Goods And Services Tax: Marathon Debate Without Lunch Break in LS
Goods And Services Tax: Marathon Debate Without Lunch Break in LS
The Goods and Services Tax (GST) - the biggest tax reform since independence - is set to be debated for seven hours without a lunch break in Lok Sabha on Wednesday.

New Delhi: The Goods and Services Tax (GST) - the biggest tax reform since independence - is set to be debated for seven hours without a lunch break in Lok Sabha on Wednesday.

The Bill will include various indirect levies of the Centre and states like service tax, excise duty, octroi and Value Added Tax (VAT) and will extend across India except to Jammu and Kashmir.

On March 27, Union Finance Minister Arun Jaitley had introduced four GST bills in the Lok Sabha that provide for a maximum tax rate of 40 per cent, an anti-profiteering body and arrests for evading taxes in a bid to overhaul India's fragmented indirect tax system.

With this, rollout of GST entered its last phase and its passage by Parliament will pave the way replacing the current patchwork of national, state and local levies with a single, unified value added tax system and integrating India as one market.

From providing single registration to manufacturers and suppliers of goods and services to self-assessment of tax, the new tax regime provides easier administration and some degree of self policing -- a buyer can only claim a refund if the seller issues an invoice.

Besides creating an anti-profiteering authority that will see the benefit of lower taxes is passed on to consumers, the new legislations to set up a Consumer Welfare Fund.

Jaitley introduced the Central Goods and Service Tax or CGST bill which will amalgamate all the indirect central government levies like sales tax, service tax, excise duty, additional customs duty (Countervailing Duty), special additional duty of customs, surcharges and cesses.

CGST provides for a maximum tax of 20 per cent. A similar tax will be levied by states through a separate State-GST law which is not part of the legislations introduced in the Lok Sabha but would have to be brought by all states in their assemblies.

Actual rates would, however, be a four-tier tax structure of 5, 12, 18 and 28 per cent as approved by the GST Council.

The peak rate of 40 per cent is only an enabling provision for financial emergencies.

A bill on Integrated GST (IGST) -- to be levied and collected by the Centre on inter-state supply of goods and services – was also introduced in the Lok Sabha. The IGST law provides for a maximum tax of 40 per cent.

Jaitley also introduced a fourth legislation called GST (Compensation to States) Bill, 2017 that provides for a mechanism for making good any loss of revenue of states from introduction of GST in first five years of rollout.

All these four bills will be together taken up for discussion today in the Lok Sabha.

CGST and SGST will be mirror legislations but the new indirect tax regime would not extend to Jammu and Kashmir even though it will get compensation out of the non-lapsable fund being created.

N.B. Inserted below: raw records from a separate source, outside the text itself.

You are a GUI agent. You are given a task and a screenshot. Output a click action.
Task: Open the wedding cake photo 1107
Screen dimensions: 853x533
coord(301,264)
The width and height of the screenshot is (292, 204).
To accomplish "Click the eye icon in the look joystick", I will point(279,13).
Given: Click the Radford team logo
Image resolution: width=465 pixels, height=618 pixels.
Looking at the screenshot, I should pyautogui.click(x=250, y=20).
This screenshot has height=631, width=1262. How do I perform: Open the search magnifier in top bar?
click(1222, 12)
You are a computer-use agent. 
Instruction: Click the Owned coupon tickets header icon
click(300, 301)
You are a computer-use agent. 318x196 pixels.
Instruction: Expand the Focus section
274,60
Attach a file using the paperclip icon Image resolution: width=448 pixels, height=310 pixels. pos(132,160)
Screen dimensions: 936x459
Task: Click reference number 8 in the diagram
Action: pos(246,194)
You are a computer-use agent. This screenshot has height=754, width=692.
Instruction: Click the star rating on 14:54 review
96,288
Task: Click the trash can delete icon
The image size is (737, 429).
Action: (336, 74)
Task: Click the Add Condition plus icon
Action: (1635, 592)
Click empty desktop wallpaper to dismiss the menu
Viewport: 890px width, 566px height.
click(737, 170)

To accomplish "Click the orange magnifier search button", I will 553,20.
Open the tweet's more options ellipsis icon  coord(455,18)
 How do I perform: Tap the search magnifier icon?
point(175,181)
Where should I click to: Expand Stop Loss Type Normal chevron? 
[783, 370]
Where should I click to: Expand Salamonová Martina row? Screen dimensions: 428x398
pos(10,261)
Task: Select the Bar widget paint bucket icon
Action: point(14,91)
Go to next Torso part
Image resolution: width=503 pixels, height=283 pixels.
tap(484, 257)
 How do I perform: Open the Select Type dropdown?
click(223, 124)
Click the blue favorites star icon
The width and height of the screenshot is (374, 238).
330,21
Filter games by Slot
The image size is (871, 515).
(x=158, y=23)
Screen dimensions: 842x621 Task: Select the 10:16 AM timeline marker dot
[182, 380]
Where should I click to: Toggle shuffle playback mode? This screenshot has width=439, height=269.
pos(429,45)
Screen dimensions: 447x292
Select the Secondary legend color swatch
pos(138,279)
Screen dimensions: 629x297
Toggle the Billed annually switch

The CGST bill also provides for e-commerce companies to collect tax at source at a rate not exceeding 1 per cent of net value of taxable supplies, out of payments to suppliers supplying goods or services through their portals.

To protect small businesses, the CGST provides for a tax of no more than 1 per cent of turnover for manufacturers with annual turnover of up to Rs 50 lakh. A 2.5 per cent tax is prescribed for suppliers.

As anti-profiteering measure, it provides for constituting an Authority to examine whether input tax credits availed by any registered taxable person, or the reduction in the price on account of any reduction in the tax rate, have actually resulted in a commensurate reduction in the price of the said goods and/or services supplied by him.

The law provides for arrest, ordered by no less than a Tax Commissioner, in case of suppression of any transaction or evading taxes. A person convicted is punishable by up to 5 years of imprisonment and/or fine.

The Compensation Law provides for levy of cess on top of the peak rate of approved tax (28 per cent presently) on paan masala, tobacco, aerated waters, luxury cars and coal to create a non-lapsable fund for compensating states.

Such cess has been capped at 135 per cent in case of pan masala, Rs 4,170 per thousand cigarettes sticks or 290 per cent ad valorem, Rs 400 per tonne on coal and 15 per cent on aerated water and luxury cars.

The compensation will be paid bi-monthly and the amount due would be calculated after considering a 14 per cent growth rate in taxes over the base year of 2015-16.

The government proposes to roll out GST by July 1.